#### TEXTE À LIRE:
Cette orientation très favorable aux entrepreneurs s’est paradoxalement accompagnée d’un élargissement de l’Etat providence, à la fois en termes de budget mais aussi de couverture de la population. «La priorité n’est plus la sécurité sociale liée à l’emploi mais une assistance fondée sur le niveau de revenu qui cible aussi les populations pauvres travaillant dans le secteur informel, déclare Erdem Yoruk. Nous avons un Etat providence qui couvre dorénavant 80% de la population, c’est un niveau sans précédent.»

De nombreux observateurs reconnaissent notamment une amélioration significative de l’accès aux soins pour les plus pauvres depuis 2002. Pourtant, d’après plusieurs études, les variations du niveau de la pauvreté sont peu corrélées au développement de programmes d’assistance. «Ils n’ont aucun effet macroéconomique, leur seul bénéfice est politique. Cela ne tue pas la pauvreté mais la capacité d’action politique des plus pauvres», analyse Erdem Yoruk. Les aides financières ne sont pas un droit mais le résultat de décisions bureaucratiques peu transparentes, elles créent un lien de dépendance entre les citoyens et des administrations qui sont fortement politisées.

Grave crise économique et sociale

Encore vainqueur des élections en mai dernier, Erdogan a réussi à se maintenir au pouvoir malgré la grave crise économique qui touche le pays depuis 2018. Les travailleurs et les ménages turcs vivent un véritable déclassement socioéconomique à cause de l’hyperinflation. Alors que le taux de croissance reste élevé (5,6% en 2022) et que les entreprises turques ont vu leurs profits bondir de plus de 400%, une grande partie de la population sombre dans la pauvreté et peine même à se nourrir correctement.

#### SECTION DES DONNÉES:
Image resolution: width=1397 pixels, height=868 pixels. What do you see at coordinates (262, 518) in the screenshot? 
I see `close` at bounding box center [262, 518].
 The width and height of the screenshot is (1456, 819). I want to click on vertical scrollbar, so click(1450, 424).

#### CONSIGNES:
1. Résumez en deux phrases le texte sur l'État providence en Turquie.
2. Relevez tous les pourcentages figurant dans le texte sur l'État providence en Turquie, en précisant pour chacun ce qu'il mesure.
3. Poursuivez le texte sur l'État providence en Turquie à partir de l'endroit où il s'arrête.

#### RÉPONSES PAR CONSIGNE:
1. Malgré une orientation très favorable aux entrepreneurs, l'État providence s'est élargi jusqu'à couvrir 80 % de la population, mais, selon Erdem Yoruk, ces programmes d'assistance, peu corrélés aux variations de la pauvreté, ont surtout un bénéfice politique et créent une dépendance envers des administrations fortement politisées. Vainqueur des élections en mai dernier, Erdogan s'est maintenu au pouvoir malgré la grave crise économique que traverse le pays depuis 2018, tandis que l'hyperinflation fait sombrer une grande partie de la population dans la pauvreté alors même que la croissance reste élevée et que les profits des entreprises ont bondi.

2.
- 80 % : la part de la population désormais couverte par l'État providence
- 5,6 % : le taux de croissance en 2022
- plus de 400 % : la hausse des profits des entreprises turques

3.
Si sa politique d’aide aux accents clientélistes a permis d’atténuer le mécontentement social, Erdogan doit aussi sa réélection à une rhétorique agressive et polarisante centrée sur des thématiques nationalistes.

«En s’érigeant en “père de la nation”, mais de la nation pieuse, Erdogan a réussi à conserver son hégémonie sur une grande part des travailleurs. Malgré un mécontentement face aux conditions économiques, ils ont continué à le soutenir grâce au ciment idéologique islamiste-nationaliste qu’il avait forgé au long des années», affirme Uraz Aydin.

Face à la crise, une dynamique sociale à amplifier

Syndicaliste depuis vingt ans, Kıvanç Eliaçık est responsable des relations internationales de la DİSK, la Confédération des syndicats révolutionnaires de Turquie. Forte de plus de 200000 membres présents dans un grand nombre de secteurs économiques, la DİSK est reconnue comme une organisation combative et proche des mouvements politiques de gauche. Interview

Du point de vue des travailleurs, quels sont les événements les plus marquants de l’histoire turque depuis 1923?
Notre histoire est jalonnée de grandes grèves et d'importants mouvements syndicaux. Le massacre du 1ermai 1977 est un des jalons de l'histoire républicaine. Au cours de la manifestation organisée par la DİSK, plus de 40 personnes ont été tuées au cœur de la ville d'Istanbul, sur la place Taksim, par des tirs de fusil et de pistolet. On ne sait toujours pas qui sont les auteurs de ce massacre.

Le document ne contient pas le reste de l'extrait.